▶ _Consignes_:
- 1) D'après le texte sur Lucia Santucci, en quelle année la revue Rigiru a-t-elle été fondée ?
- 2) Poursuivez le texte sur Lucia Santucci à la suite de sa dernière phrase.

▶ _Texte à lire_:
■ ■ ■

SANTUCCI Lucia

Institutrice, conseillère pédagogique puis inspectrice de l'Éducation nationale, Lucia Santucci a toujours associé l'éducation avec l'illustration de la langue corse. Aujourd'hui à la retraite, cette militante de la langue corse poursuit son oeuvre d'écriture à Luri où elle a enseigné pendant quelques années. Elle a d'abord exercé comme institutrice à Paris avant de rejoindre la Corse dans les années soixante-dix, en pleine période du « riacquistu ».

Rigiru, une revue d'avant-garde

La revendication politique entraînant une renaissance culturelle et littéraire, celle-ci s'exprime dans la revue Rigiru, fondée en 1974 par Dumenicantone Geronimi, écrivain et dramaturge.

Ghjuvan Teramu Rocchi, alors conseiller pédagogique qui anime des stages pour les enseignants, fait connaître à Lucia Santucci la revue où écrivent Ghjacumu Thiers, Ghjacumu Fusina, Rinatu Coti, Ghjuvan Ghjaseppiu Franchi et de jeunes talents prometteurs comme Pasquale Ottavi.

Cette revue littéraire et poétique connaît un certain succès en dépit de ses détracteurs qui estiment qu'elle est réservée à une élite. Un point de vue que ne partage pas la poétesse : « Il faut quitter le cliché de la poésie traditionnelle pour écrire de manière contemporaine. Avec Rigiru, on avait envie d'avancer, sans en être conscient. C'était un passage d'un monde d'hier au monde d'aujourd'hui pour aller vers demain. Nous venons tous de la tradition mais nous nous en sommes dégagés. Dans ma famille, ma grand-mère improvisait. Elle chantait des berceuses, des voceri. Avec Rigiru, nous sommes passés d'une poésie orale populaire pour parler d'aujourd'hui. Tous ceux qui parlent corse peuvent lire la poésie contemporaine », estime Lucia Santucci.

■ ■ ■

▶ _Données recueillies_:
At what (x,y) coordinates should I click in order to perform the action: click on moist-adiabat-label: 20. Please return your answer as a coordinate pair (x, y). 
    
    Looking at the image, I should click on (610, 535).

■ ■ ■

▶ _Réponses_:
- 1) En 1974.

- 2)
Rigiru n'est pas une revue engagée mais sa création est bien un acte politique : « Nous n'écrivions pas de textes engagés mais notre démarche était engagée. Nous avons apporté quelque chose à la société. L'acte d'écriture est un acte de citoyen. Nous avions quelque chose à dire. C'était une époque extraordinaire. À partir d'un lieu, de nous, on parlait du monde. Il n'y avait pas de nostalgie du passé. Je découvrais le théâtre, la poésie, la prose. »

Une écriture novatrice

L'écriture de Lucia Santucci est liée aux combats d'émancipation des années soixante-dix.Elle a traduit en langue corse des poètes étrangers comme Lorca. Preuve s'il en est que la langue corse peut se hisser au rang de la littérature.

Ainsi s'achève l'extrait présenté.